Emit a user-visible summary message with isCompactSummary: true, isVisibleInTranscriptOnly: true.
Log a tengu_compact event with true post-compact context size.

The RecompactionInfo type (compact.ts:317-323) carries diagnostic fields (isRecompactionInChain, turnsSincePreviousCompact, previousCompactTurnId, autoCompactThreshold, querySource) to distinguish same-chain recompaction from cross-agent or manual triggers.

4.7 Recovery branches you should know about

These are the transition.reason values, all implemented as explicit branches inside query.ts:

Reason	Trigger	Handling
`next_turn`	Tool results available	Merge messages + assistant responses + tool results; re-enter loop.
`collapse_drain_retry`	Context collapse drained	Re-enter with narrower context.
`reactive_compact_retry`	Got 413 PTL despite threshold check	Compact and retry the same request.
`max_output_tokens_escalate`	Hit max_output_tokens on first try	Raise 8k → 64k, retry.
`max_output_tokens_recovery`	Still truncating at 64k	Enter a multi-turn "continue" loop so the model completes its thought.
`stop_hook_blocking`	A user Stop hook blocked the final message	Surface the block to the model, retry.
`token_budget_continuation`	User-specified token budget not yet met	Auto-continue without asking.

Each reassigns State and loops; no exceptions escape the loop unless maxTurns is exceeded (query.ts:1705).

4.8 Stop hooks

query/stopHooks.ts runs when the model stops without a tool_use.
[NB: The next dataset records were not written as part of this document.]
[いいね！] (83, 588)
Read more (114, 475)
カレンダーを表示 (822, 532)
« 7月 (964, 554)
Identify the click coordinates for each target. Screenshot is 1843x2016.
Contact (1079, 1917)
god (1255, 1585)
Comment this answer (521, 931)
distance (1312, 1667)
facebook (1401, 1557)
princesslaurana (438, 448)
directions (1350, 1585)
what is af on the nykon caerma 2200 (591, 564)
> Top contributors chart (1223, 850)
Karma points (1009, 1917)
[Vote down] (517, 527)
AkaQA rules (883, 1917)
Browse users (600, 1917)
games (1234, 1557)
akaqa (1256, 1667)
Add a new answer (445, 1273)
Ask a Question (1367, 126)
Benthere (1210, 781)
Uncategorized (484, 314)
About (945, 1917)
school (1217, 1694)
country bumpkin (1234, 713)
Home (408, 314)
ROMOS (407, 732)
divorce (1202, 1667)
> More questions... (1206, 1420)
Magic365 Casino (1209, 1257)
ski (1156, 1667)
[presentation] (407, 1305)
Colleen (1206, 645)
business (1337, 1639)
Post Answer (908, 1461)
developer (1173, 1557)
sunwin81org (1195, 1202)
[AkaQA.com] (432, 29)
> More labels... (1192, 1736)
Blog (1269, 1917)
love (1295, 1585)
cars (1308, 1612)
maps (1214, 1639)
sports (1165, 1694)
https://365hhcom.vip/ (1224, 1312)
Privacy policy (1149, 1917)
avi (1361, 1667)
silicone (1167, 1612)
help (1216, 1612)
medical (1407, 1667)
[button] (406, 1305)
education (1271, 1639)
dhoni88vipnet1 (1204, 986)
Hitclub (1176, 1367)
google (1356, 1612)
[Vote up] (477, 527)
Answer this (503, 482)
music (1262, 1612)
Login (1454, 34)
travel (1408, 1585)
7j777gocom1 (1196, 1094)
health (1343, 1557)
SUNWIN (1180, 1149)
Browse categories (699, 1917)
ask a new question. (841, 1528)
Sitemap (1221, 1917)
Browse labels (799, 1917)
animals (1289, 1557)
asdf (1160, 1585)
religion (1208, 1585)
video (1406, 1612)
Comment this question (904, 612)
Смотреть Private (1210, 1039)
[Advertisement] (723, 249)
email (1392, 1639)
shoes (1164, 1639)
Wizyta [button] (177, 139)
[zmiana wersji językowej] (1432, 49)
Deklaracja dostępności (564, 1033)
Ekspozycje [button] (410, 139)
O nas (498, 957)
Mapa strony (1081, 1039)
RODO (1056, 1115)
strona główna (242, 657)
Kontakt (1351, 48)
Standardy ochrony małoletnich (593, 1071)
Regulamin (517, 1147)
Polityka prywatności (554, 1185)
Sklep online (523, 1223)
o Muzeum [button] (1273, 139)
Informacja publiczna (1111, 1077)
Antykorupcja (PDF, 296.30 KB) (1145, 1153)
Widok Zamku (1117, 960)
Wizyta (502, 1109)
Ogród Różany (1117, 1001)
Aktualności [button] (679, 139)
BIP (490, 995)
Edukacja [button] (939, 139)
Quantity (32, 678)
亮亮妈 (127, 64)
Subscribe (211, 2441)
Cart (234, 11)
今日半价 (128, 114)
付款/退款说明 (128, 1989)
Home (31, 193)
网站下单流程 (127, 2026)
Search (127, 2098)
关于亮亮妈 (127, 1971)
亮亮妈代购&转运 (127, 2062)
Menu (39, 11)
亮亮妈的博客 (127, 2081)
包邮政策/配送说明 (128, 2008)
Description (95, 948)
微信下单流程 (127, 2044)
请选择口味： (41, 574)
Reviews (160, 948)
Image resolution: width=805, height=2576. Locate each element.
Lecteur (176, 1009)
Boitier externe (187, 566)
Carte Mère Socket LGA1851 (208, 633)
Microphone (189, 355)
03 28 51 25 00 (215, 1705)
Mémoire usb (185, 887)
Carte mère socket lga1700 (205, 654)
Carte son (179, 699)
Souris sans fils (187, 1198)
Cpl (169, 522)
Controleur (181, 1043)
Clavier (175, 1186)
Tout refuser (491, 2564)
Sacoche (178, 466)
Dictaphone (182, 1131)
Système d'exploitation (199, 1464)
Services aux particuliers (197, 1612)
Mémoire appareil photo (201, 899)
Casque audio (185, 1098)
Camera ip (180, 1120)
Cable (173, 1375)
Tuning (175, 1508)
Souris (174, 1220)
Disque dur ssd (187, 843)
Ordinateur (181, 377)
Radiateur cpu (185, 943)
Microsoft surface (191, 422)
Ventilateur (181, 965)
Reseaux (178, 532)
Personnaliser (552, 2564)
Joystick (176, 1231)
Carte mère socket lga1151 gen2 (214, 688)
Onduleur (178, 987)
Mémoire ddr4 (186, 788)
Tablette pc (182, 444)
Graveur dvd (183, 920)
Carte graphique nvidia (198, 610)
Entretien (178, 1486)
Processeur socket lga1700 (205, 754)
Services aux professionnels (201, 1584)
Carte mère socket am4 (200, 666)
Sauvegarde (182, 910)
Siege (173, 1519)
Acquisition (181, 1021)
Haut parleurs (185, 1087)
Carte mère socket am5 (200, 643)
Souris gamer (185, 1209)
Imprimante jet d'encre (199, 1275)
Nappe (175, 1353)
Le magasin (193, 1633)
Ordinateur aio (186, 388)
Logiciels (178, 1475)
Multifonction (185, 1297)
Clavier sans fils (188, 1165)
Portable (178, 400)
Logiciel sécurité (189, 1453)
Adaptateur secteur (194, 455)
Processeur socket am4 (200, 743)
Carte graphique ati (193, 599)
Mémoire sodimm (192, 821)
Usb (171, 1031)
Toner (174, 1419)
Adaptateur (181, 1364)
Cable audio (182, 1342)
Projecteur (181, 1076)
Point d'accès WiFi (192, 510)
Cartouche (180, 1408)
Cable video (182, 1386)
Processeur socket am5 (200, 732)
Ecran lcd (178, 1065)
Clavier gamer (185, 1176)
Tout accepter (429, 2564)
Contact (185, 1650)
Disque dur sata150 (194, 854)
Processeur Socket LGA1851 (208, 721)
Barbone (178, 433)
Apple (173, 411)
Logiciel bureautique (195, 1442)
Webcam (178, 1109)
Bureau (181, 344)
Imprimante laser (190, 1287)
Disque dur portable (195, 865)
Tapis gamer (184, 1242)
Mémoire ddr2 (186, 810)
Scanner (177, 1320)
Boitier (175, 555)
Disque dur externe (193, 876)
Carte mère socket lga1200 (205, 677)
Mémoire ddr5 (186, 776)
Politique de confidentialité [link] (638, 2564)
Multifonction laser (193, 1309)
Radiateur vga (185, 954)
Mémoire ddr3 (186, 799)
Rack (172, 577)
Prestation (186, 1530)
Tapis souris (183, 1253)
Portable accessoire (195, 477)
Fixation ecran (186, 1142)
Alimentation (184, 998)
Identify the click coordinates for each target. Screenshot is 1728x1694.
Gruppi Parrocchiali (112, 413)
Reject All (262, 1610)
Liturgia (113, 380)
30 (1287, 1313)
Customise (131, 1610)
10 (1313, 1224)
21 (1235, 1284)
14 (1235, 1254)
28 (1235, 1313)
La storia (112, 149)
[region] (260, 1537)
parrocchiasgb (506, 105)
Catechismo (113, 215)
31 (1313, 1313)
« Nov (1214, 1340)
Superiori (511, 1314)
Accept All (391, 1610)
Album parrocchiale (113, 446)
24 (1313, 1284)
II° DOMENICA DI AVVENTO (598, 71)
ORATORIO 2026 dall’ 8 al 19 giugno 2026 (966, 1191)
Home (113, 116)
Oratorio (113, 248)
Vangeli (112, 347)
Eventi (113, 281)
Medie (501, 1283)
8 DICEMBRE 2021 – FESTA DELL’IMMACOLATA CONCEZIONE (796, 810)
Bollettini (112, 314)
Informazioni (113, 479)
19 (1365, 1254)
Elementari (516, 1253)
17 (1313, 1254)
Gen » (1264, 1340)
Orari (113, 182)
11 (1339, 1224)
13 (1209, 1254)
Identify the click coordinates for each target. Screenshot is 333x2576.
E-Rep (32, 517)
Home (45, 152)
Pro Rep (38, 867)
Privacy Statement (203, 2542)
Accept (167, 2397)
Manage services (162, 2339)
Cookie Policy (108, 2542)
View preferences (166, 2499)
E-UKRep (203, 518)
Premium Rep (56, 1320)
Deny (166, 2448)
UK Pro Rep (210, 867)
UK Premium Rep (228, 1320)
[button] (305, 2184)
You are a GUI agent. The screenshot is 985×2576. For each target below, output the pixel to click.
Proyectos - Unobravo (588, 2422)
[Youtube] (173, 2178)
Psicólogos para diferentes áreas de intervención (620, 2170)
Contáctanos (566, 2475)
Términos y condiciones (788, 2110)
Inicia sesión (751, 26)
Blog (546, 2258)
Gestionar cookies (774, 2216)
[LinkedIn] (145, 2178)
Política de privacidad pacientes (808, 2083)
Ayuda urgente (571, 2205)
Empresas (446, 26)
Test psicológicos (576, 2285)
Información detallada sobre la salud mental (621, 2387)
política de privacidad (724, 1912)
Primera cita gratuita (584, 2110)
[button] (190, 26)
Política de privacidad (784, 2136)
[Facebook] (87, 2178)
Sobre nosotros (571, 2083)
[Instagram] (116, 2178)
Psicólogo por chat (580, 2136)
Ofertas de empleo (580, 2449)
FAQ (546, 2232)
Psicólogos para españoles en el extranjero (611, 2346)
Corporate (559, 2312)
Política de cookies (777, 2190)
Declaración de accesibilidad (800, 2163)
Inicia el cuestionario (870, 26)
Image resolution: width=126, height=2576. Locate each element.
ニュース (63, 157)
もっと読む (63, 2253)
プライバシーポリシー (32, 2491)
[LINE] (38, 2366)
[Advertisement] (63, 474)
Hooks can inject user-prompt-submit messages, veto the stop (triggering stop_hook_blocking), or run memory extraction. The auto-memory extraction path (services/extractMemories/) is a stop hook that runs a fork of the conversation to write memories to disk when a turn completes successfully.

4.9 Cost and usage tracking

cost-tracker.ts accumulates per-model cost, token counts, and API duration. accumulateUsage/updateUsage from services/api/claude.ts track cache hit/miss, cache-creation tokens, web-search requests. Final result SDK messages include total_cost_usd, usage, modelUsage, permission_denials, fast_mode_state, duration_ms, duration_api_ms, num_turns (QueryEngine.ts:618-637).